**Try it**
Repeat only the stretch of lines below that runs from the line with "mudança (36, 2556)" through the line with "motivação (36, 2547)", unaltered.

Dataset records
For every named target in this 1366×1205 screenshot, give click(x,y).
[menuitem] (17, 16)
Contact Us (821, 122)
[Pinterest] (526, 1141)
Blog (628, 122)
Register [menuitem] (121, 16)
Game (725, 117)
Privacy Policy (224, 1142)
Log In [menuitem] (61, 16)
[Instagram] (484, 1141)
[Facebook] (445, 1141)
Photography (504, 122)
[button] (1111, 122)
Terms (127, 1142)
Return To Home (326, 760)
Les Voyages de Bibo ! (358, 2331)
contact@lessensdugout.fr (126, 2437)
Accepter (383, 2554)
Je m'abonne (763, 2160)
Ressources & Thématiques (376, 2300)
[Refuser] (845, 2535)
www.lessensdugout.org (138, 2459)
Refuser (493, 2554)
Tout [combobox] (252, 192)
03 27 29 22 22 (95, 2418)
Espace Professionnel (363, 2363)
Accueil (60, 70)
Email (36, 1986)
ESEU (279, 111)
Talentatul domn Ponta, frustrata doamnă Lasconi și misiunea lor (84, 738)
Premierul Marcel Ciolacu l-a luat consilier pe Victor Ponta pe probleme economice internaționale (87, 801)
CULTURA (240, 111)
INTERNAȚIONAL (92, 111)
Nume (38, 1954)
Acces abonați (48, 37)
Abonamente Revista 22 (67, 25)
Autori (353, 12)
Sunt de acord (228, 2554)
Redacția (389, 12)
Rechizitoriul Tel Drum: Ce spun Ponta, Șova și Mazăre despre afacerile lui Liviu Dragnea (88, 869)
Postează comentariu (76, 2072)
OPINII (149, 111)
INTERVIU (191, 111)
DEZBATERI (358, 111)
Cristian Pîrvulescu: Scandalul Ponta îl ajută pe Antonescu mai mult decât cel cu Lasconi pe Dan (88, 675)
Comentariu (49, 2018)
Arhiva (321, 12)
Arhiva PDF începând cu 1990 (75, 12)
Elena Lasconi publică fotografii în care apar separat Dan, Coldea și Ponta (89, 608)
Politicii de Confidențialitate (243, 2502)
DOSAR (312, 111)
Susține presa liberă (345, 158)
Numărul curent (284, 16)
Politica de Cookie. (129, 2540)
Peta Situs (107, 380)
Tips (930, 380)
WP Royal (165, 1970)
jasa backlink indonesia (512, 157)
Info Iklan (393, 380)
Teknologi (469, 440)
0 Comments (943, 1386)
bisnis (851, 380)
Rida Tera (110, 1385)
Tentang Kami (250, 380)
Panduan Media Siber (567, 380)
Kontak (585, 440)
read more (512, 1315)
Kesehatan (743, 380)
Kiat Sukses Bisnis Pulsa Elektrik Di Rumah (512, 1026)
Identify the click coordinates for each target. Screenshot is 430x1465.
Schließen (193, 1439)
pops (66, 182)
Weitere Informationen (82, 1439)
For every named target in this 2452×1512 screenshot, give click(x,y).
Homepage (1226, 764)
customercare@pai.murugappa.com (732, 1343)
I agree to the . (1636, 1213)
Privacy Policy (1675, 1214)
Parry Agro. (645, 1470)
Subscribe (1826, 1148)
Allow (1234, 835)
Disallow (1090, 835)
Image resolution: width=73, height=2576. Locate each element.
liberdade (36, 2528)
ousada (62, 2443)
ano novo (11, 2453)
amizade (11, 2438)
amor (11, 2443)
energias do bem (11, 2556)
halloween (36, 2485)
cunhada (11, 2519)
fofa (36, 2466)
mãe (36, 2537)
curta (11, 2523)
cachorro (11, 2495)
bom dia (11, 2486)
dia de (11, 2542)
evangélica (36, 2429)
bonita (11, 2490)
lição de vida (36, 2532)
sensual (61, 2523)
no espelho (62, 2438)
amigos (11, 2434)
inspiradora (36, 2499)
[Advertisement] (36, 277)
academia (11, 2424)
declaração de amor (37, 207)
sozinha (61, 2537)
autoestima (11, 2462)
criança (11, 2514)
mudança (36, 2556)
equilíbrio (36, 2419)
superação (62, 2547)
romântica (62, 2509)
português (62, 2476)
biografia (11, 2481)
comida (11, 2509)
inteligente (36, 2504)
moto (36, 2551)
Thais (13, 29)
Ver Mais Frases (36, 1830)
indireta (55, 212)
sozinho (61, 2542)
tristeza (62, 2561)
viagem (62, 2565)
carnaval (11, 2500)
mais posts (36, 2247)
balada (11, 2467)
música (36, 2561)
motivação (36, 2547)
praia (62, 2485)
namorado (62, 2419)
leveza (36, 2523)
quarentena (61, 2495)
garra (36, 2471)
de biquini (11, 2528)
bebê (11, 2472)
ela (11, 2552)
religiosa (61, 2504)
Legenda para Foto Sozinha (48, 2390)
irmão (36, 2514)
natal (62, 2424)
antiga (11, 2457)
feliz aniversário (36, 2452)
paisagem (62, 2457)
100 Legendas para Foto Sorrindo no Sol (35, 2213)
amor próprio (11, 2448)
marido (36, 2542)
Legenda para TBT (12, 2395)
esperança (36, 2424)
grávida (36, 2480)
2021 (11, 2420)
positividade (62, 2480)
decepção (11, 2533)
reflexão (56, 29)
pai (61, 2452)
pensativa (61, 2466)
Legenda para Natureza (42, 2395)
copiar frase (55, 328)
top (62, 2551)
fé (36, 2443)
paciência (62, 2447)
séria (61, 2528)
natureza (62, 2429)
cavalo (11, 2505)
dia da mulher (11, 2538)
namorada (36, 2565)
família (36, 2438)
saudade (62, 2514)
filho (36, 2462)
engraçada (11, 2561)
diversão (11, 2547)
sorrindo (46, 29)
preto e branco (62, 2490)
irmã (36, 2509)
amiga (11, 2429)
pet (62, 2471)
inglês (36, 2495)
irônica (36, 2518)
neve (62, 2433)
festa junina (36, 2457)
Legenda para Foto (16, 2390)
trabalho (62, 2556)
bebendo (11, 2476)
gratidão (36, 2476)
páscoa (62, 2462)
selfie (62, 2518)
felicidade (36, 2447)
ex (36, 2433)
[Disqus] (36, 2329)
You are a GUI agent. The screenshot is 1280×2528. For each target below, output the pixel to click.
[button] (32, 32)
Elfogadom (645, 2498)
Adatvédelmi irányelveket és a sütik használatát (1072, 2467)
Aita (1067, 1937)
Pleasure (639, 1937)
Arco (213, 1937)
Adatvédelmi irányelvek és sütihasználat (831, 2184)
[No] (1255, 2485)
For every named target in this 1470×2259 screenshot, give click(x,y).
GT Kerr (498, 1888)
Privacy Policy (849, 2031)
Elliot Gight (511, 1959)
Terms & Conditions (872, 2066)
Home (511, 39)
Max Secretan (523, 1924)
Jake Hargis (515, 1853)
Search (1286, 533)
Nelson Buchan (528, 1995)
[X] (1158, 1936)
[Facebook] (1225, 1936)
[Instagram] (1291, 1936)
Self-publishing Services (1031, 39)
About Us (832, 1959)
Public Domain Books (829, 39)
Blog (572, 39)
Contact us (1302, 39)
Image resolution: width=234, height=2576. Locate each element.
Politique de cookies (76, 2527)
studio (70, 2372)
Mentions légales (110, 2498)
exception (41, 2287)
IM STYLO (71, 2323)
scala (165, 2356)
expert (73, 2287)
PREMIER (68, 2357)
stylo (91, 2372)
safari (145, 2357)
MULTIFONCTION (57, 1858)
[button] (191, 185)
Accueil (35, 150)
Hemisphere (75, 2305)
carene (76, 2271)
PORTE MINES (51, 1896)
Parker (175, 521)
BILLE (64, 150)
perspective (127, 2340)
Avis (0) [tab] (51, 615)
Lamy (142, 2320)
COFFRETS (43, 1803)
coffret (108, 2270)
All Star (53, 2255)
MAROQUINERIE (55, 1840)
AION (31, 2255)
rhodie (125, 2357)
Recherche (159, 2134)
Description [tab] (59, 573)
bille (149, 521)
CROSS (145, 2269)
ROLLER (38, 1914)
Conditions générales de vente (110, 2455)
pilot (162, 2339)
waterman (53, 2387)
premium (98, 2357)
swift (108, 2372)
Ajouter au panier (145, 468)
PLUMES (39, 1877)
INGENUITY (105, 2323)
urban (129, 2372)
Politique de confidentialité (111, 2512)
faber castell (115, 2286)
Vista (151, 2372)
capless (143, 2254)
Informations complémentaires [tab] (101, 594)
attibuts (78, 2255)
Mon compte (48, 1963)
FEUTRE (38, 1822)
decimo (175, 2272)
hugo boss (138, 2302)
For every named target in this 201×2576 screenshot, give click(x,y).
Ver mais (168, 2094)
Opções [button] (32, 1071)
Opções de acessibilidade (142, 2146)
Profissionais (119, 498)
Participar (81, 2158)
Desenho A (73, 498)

**Solution below**
mudança (36, 2556)
equilíbrio (36, 2419)
superação (62, 2547)
romântica (62, 2509)
português (62, 2476)
biografia (11, 2481)
comida (11, 2509)
inteligente (36, 2504)
moto (36, 2551)
Thais (13, 29)
Ver Mais Frases (36, 1830)
indireta (55, 212)
sozinho (61, 2542)
tristeza (62, 2561)
viagem (62, 2565)
carnaval (11, 2500)
mais posts (36, 2247)
balada (11, 2467)
música (36, 2561)
motivação (36, 2547)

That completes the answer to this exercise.